Prep time: 20 minutes
Total time: 45 minutes
Yields: 10-12 muffins
Orange-Cranberry Muffins With Pecans (Vegan)Ingredients
- 2 cups all purpose flour (or 2 cups Multi-Blend Flour from Authentic Foods for a gluten-free version)
- 3/4 cup gently packed brown sugar
- 2 teaspoons baking powder
- 1/3 cup grapeseed oil (for a healthier version, substitute this with 1/3 cup apple sauce)
- 2/3 cup fresh-squeezed orange juice
- 1 very ripe banana, mashed until smooth (about 1/4 cup)
- 1/3 cup water
- zest from two large oranges
- 1 cup dried cranberries
- 1 cup chopped pecans
- Preheat the oven at 375 degrees Fahrenheit.
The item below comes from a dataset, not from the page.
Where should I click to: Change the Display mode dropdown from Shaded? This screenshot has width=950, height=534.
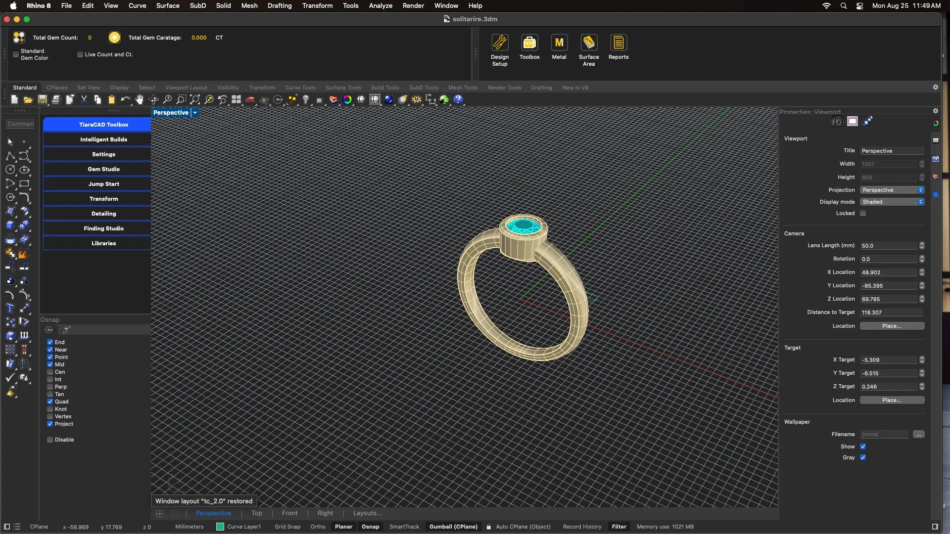pyautogui.click(x=892, y=201)
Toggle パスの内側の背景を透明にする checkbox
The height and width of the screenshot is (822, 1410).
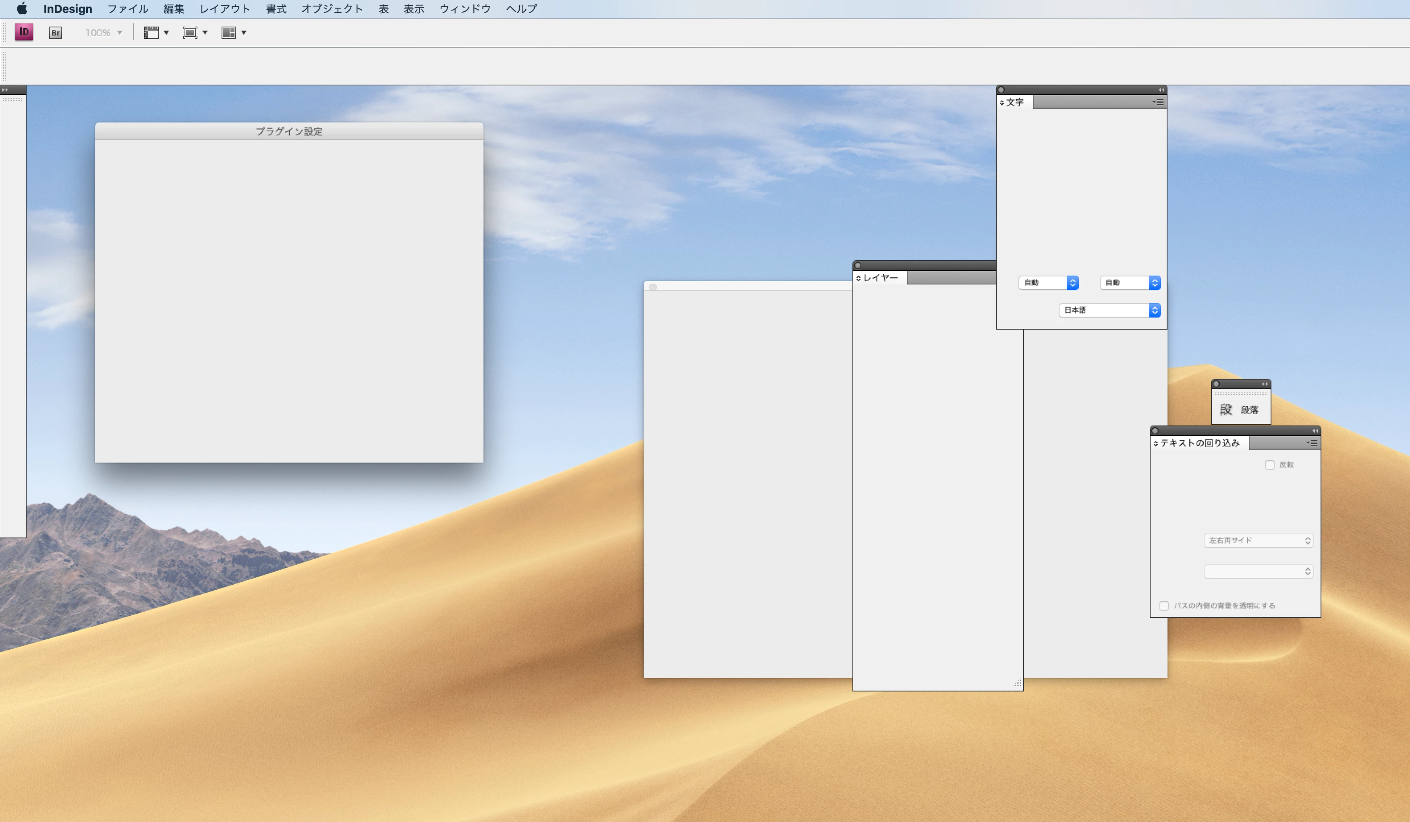[1164, 606]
Grease a muffin tin or line them with nonbleached muffin papers.
- In a large bowl mix together the flour, brown sugar, and baking powder. Set aside.
- In a separate bowl, combine the oil (or applesauce), orange juice, water, banana, and orange zest. Stir until combined.
- Add the liquid ingredients to the dry ingredients and mix until just moistened. Gently fold in the cranberries and pecans, but avoid over-mixing.
- Spoon batter into the muffin tins and place in the preheated oven.
- Bake for 20 minutes or until a toothpick inserted in the center comes out clean.
- Let the muffins cool for 5 minutes in the tins, then remove them and finish cooling on a wire rack.